Description
We are witnessing an unprecedented growth in the amount of data being sensed, collected and processed to drive modern applications across many domains. This growth has challenged classical algorithms to scale up to big-data regimes. Because time is critically important in settings such as control and decision-making, interventional medical imaging, and security, speeding up widely-used routines has the potential to open up the application space.
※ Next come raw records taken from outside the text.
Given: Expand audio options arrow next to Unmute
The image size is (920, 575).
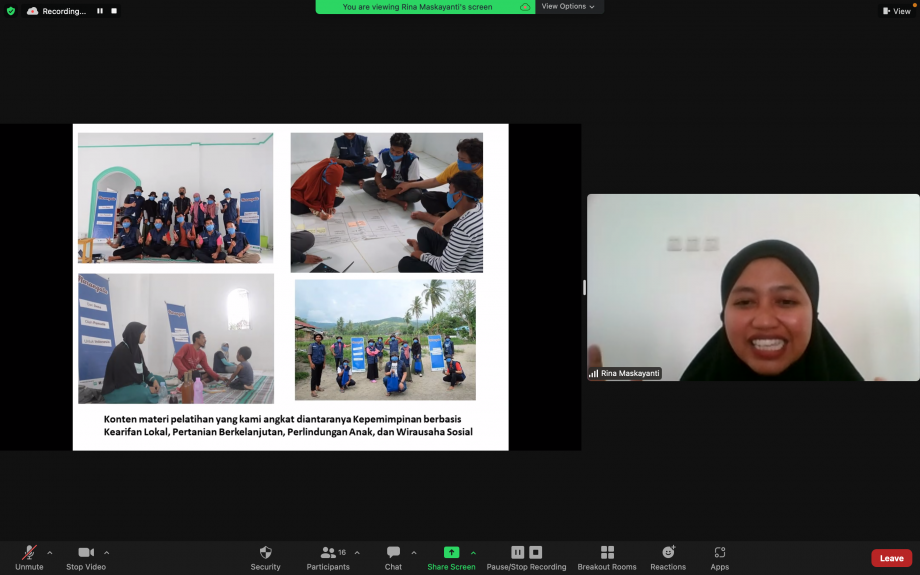Looking at the screenshot, I should click(x=50, y=552).
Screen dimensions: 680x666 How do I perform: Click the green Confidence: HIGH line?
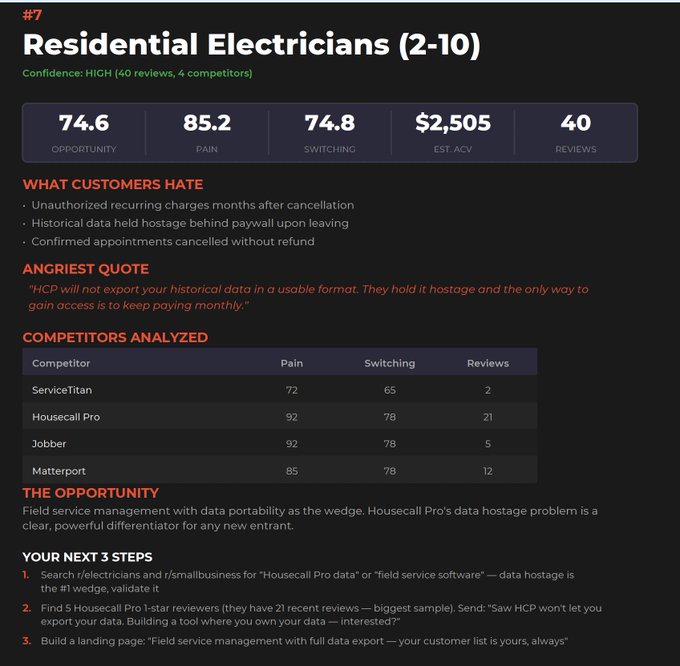137,73
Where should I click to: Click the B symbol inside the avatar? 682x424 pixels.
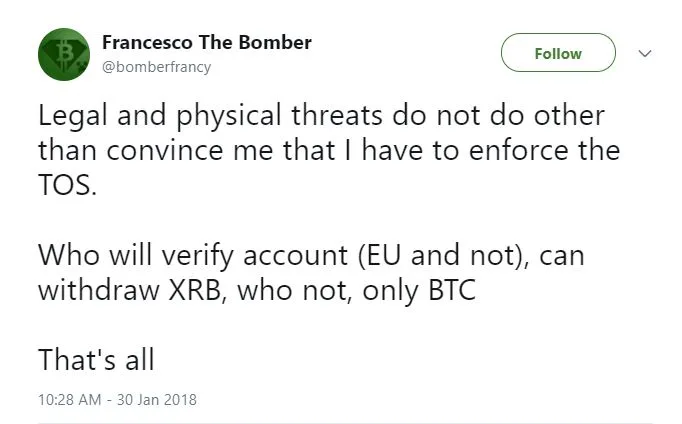click(66, 51)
In this thesis, we focus on six problems of fundamental importance, and develop fast algorithms for solving them whenever there is an underlying structure of sparsity, which typically holds in most natural settings. Our algorithms attain their speed by being sample and computationally efficient whenever there is sparsity. In particular, the problems we study and a summary of our results are as follows. (1) We propose a novel architecture for sampling continuous-time signals that have band-limited and sparse spectra at their minimum sampling rate, which can be much lower than the Nyquist rate. (2) We improve the noise robustness of divide-and-conquer-based sparse Discrete Fourier Transform algorithms by developing a novel method for fast and sample-efficient frequency identification. (3) We develop a fast algorithm for recovering sparse wavelet coefficients of a signal from its Fourier domain samples. This setting arises in Magnetic Resonance Imaging, and our approach provides a theoretical framework for fast imaging. (4) We propose a sample and computationally efficient algorithm for recovering sparse pseudo-Boolean functions with application to learning a DNA repair outcomes for CRISPR-Cas9 experiments. (5) We propose a computationally efficient method for coded computation to reduce the effect of slow computational nodes in distributed matrix multiplication. (6) We propose a computationally efficient algorithm for large-scale matrix multiplication whenever the output is sparse with application to database search.
Our approach in tackling these diverse problems is based on a unifying divide-and-conquer strategy, where by leveraging ideas from modern coding theory (in particular, Low Density Parity Check Codes) which have previously been studied in the context of communications, we create structures that enable simple and fast peeling-based recovery.